* READING PASSAGE
* * *

Related articles |
---|
Using Bison and Delphi mikehahn@rogers.com (Mike Hahn) (2004-11-17) |
Re: Using Bison and Delphi vbdis@aol.com (2004-11-19) |
Re: Using Bison and Delphi mikehahn@rogers.com (Mike Hahn) (2004-11-20) |
Re: Using Bison and Delphi vbdis@aol.com (2004-11-26) |
Re: Using Bison and Delphi vbdis@aol.com (2004-11-28) |
Re: Using Bison and Delphi jeremy.wright@microfocus.com (Jeremy Wright) (2004-11-28) |
Re: Using Bison and Delphi mikehahn@rogers.com (Mike Hahn) (2004-12-05) |
Re: Using Bison and Delphi strohm@airmail.net (John R. Strohm) (2004-12-06) |
Ada use of parens vs brackets arnold@skeeve.com (Aharon Robbins) (2004-12-11) |
[2 later articles] |
From: | "Mike Hahn" <mikehahn@rogers.com> |
Newsgroups: | comp.compilers |
Date: | 20 Nov 2004 21:21:38 -0500 |
Organization: | Compilers Central |
References: | 04-11-060 04-11-071 |
Keywords: | Pascal, parse, yacc |
Posted-Date: | 20 Nov 2004 21:21:37 EST |
"VBDis" <vbdis@aol.com> wrote:
> The omission of punctuation between identifiers (dot operator,
> argument list separator...) may cause more trouble than it's worth -
> worth what at all? Since all tokens (identifiers...) must be separated
> somehow, it doesn't make a big difference whether the separation
> character is a space, dot, comma or whatsoever. Distinct separation
> characters, instead of only whitespace, also allow for easier parsing
> (less lookahead) and better diagnostics and error recovery.

* * *

* DATASET EXCERPT

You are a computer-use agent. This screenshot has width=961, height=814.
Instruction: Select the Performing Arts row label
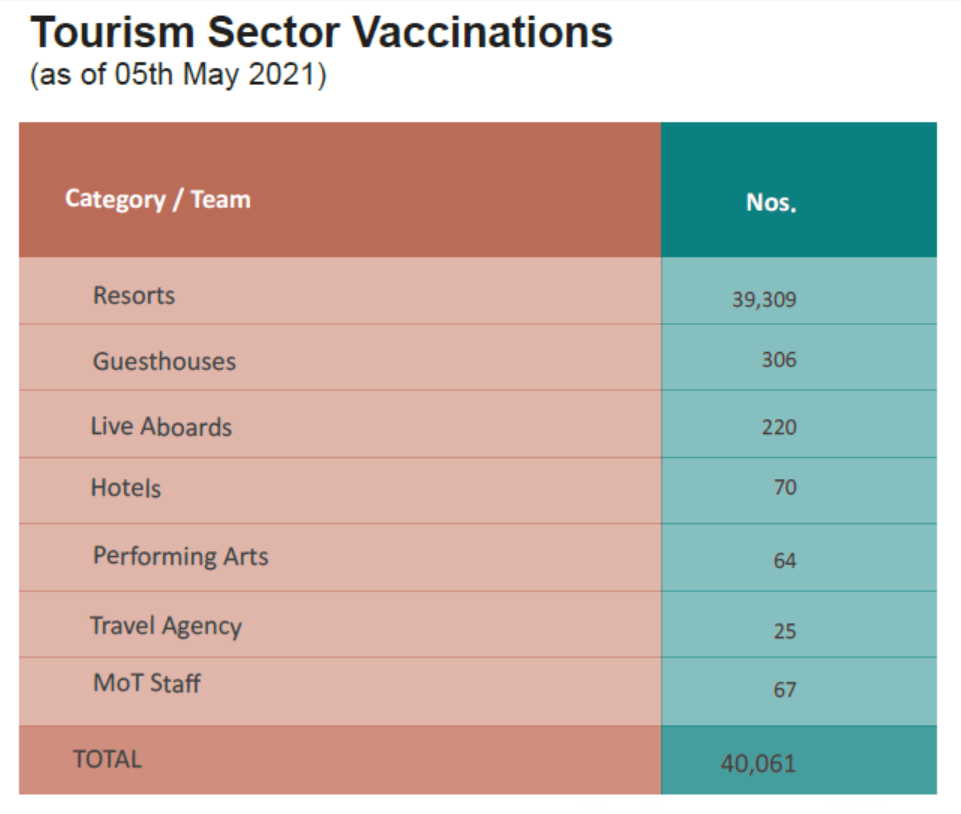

* * *

* TASK LIST
1. In the newsgroup post, what does the quoted passage say distinct separation characters allow for, beyond what whitespace alone gives?
2. List every distinct email address that appears in the related articles list of the newsgroup post.

* RESULTS FOR THE EXERCISE
1. Easier parsing (less lookahead) and better diagnostics and error recovery.

2.
mikehahn@rogers.com
vbdis@aol.com
jeremy.wright@microfocus.com
strohm@airmail.net
arnold@skeeve.com